Write out exactly the lines from the one with "Screen dimensions: 644x345" through the last line of the data below, but not the pictures.

Segment Start: GIVEN RECORDS

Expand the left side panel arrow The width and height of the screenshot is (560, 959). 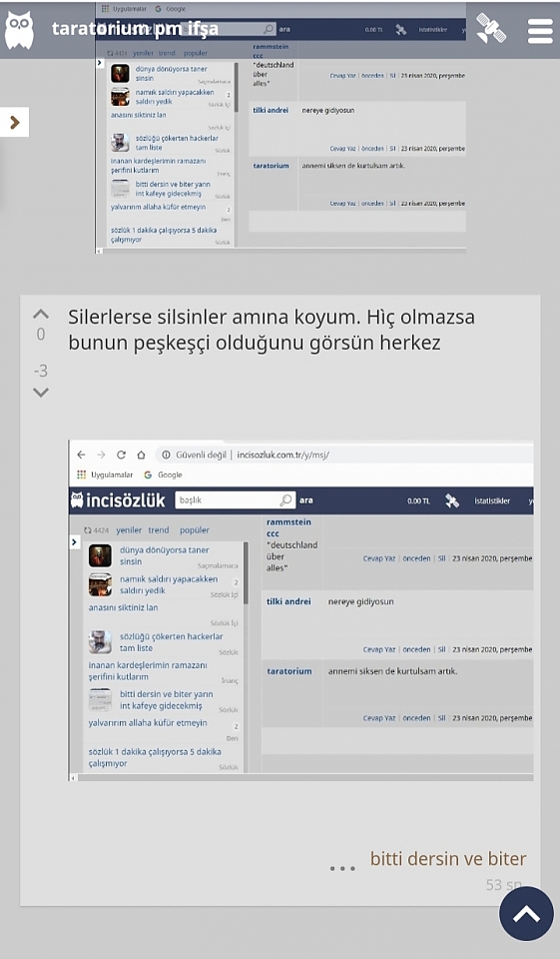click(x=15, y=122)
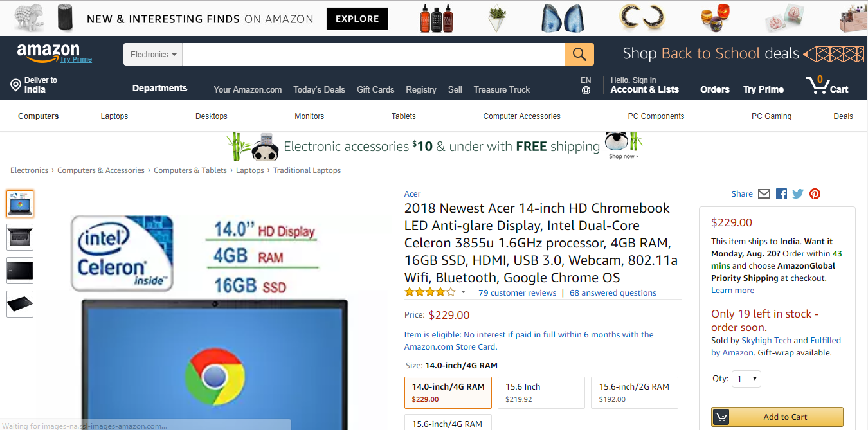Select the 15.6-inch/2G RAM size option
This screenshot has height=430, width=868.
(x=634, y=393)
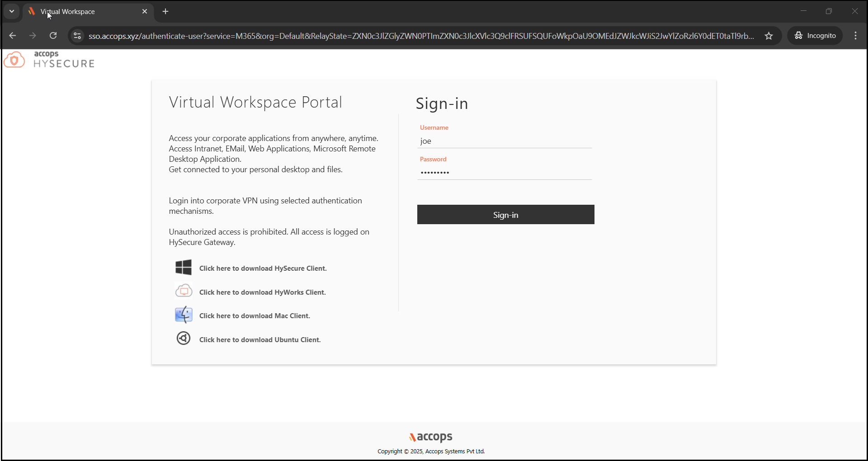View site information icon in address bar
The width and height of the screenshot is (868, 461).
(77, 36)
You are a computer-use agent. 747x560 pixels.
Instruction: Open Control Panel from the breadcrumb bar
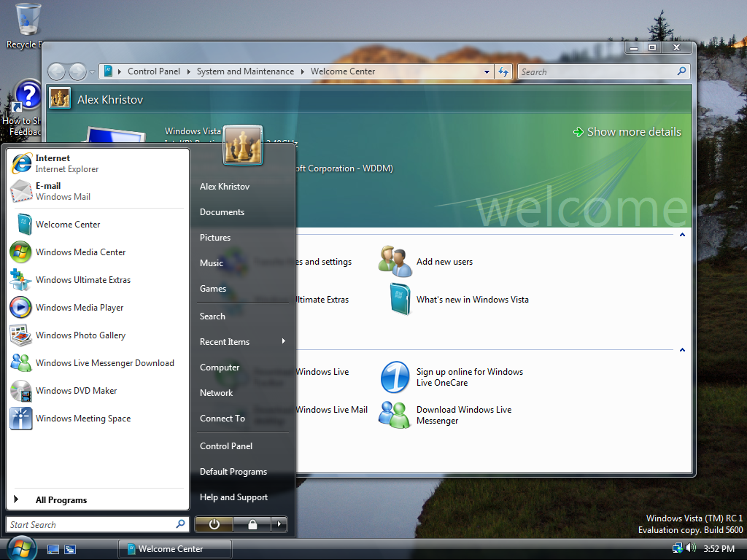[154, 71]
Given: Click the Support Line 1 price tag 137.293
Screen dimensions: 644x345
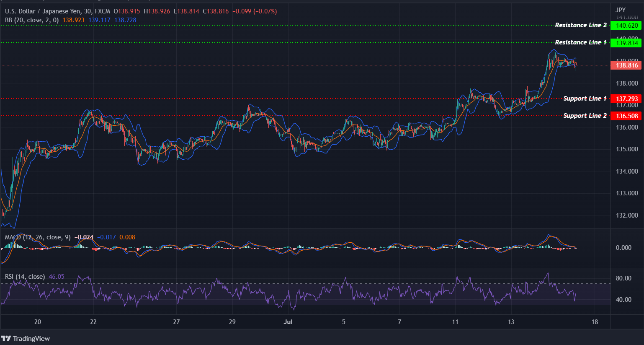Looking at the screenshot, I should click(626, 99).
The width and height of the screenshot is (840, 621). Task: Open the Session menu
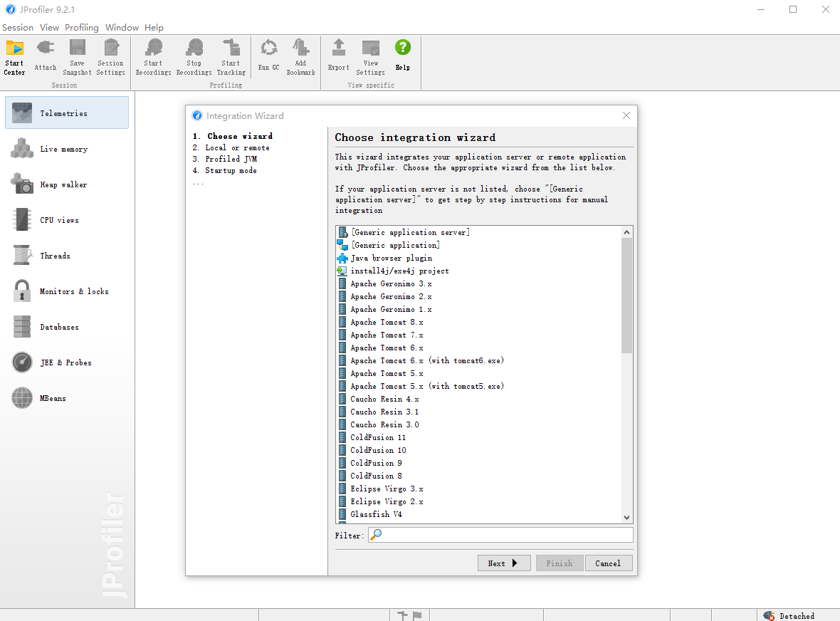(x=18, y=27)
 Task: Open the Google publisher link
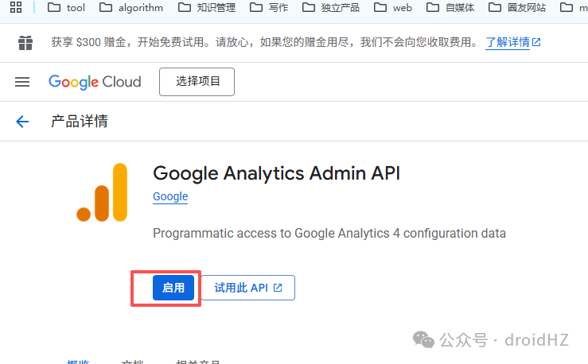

Segment End: GIVEN RECORDS

* **EXERCISE OUTPUT**:
Screen dimensions: 644x345
Looking at the screenshot, I should click(626, 99).
The width and height of the screenshot is (840, 621). Task: Open the Session menu
(x=18, y=27)
 Task: Open the Google publisher link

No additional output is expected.